The approval of spot XRP ETFs by the SEC in November 2025 was a watershed moment for the Ripple ecosystem. For the first time, traditional investors could gain XRP exposure through regulated, exchange-listed products without needing to hold the asset directly.
Spot XRP ETF Approvals: What Happened
In November 2025, the U.S. Securities and Exchange Commission approved the first wave of spot XRP exchange-traded funds. This decision followed the landmark approval of spot Bitcoin ETFs in January 2024 and spot Ethereum ETFs in mid-2024, continuing the trend of bringing major digital assets into traditional finance channels.
Current XRP ETF Issuers
The following asset managers are currently offering spot XRP ETF products to investors:
- Bitwise: One of the leading digital asset managers, offering a pure-play spot XRP exposure fund.
- Grayscale: The largest crypto asset manager, offering XRP exposure through its ETF product line.
- 21Shares: A Swiss-based crypto ETP pioneer now offering U.S.-listed XRP ETFs.
- Canary Capital: A newer entrant focused specifically on altcoin ETF products.
- Franklin Templeton: A traditional asset management giant offering XRP ETF exposure to its client base.
Goldman Sachs has emerged as a significant holder of XRP ETF products, disclosing approximately $154 million in exposure — one of the largest institutional positions reported in XRP ETF holdings.
How XRP ETFs Impact the Ripple Graph Chart
Spot XRP ETFs require issuers to purchase and hold actual XRP to back the shares issued.

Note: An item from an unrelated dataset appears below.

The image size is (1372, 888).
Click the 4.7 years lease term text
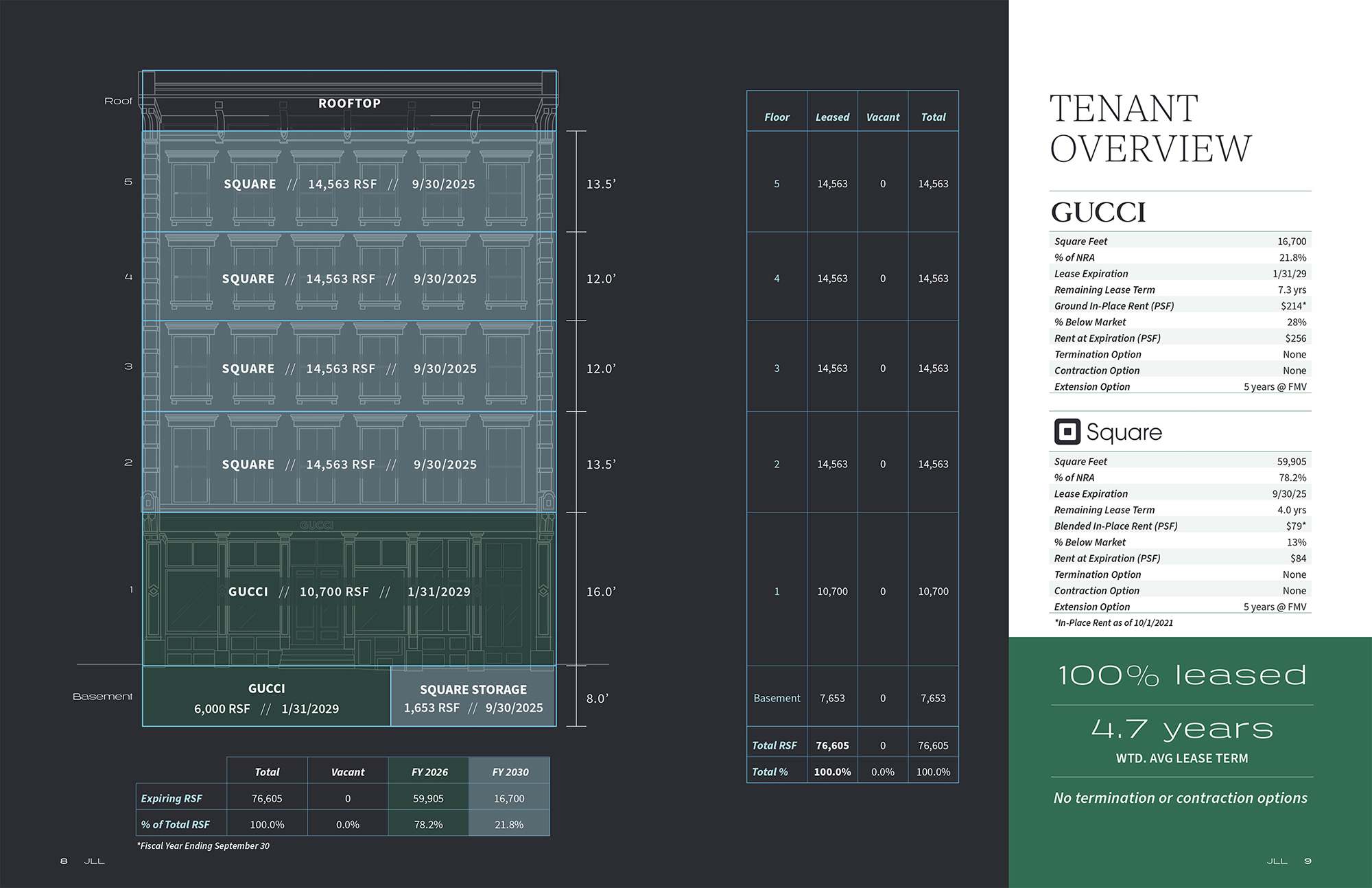point(1181,729)
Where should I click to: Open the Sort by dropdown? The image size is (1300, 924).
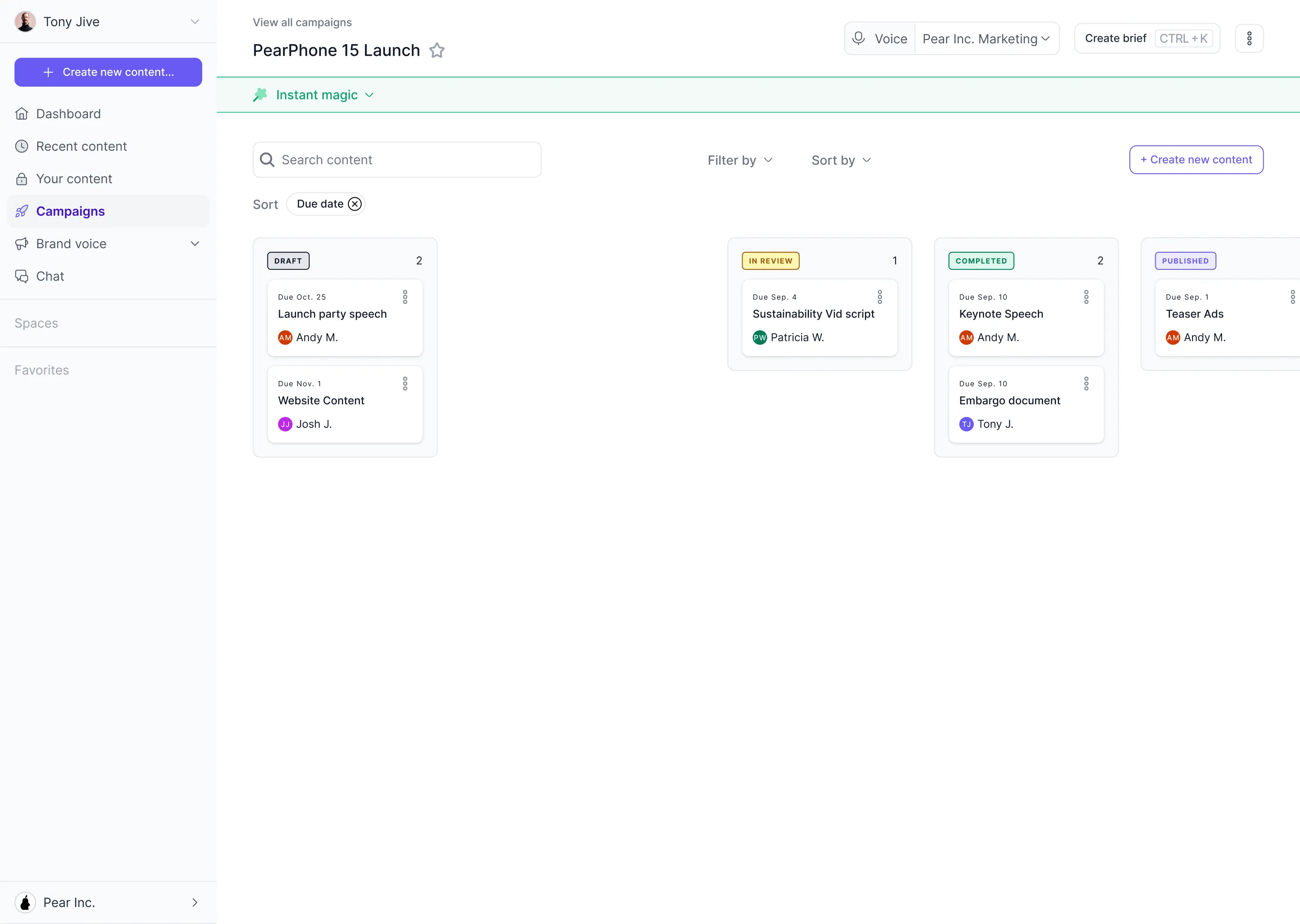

This creates structural buying pressure: when ETF inflows are positive, issuers must buy XRP on the open market, which supports or drives up the price visible on the ripple graph chart.
The reverse is also true — ETF outflows require selling XRP. However, the net effect of institutional participation through ETFs is generally considered positive for long-term price stability and liquidity depth.
XRP ETF vs Direct XRP Holdings
Investors choosing between ETF exposure and direct XRP holdings face different trade-offs. ETFs offer ease of access, custody handled by the issuer, and suitability for tax-advantaged accounts. Direct XRP holdings allow self-custody, 24/7 trading, and access to on-chain yields from staking or liquidity provision on the XRP Ledger's built-in DEX.
Evernorth, an XRP treasury company, has filed an S-4 with the SEC for a Nasdaq listing through a SPAC deal, further demonstrating the institutional momentum building around XRP as an asset class.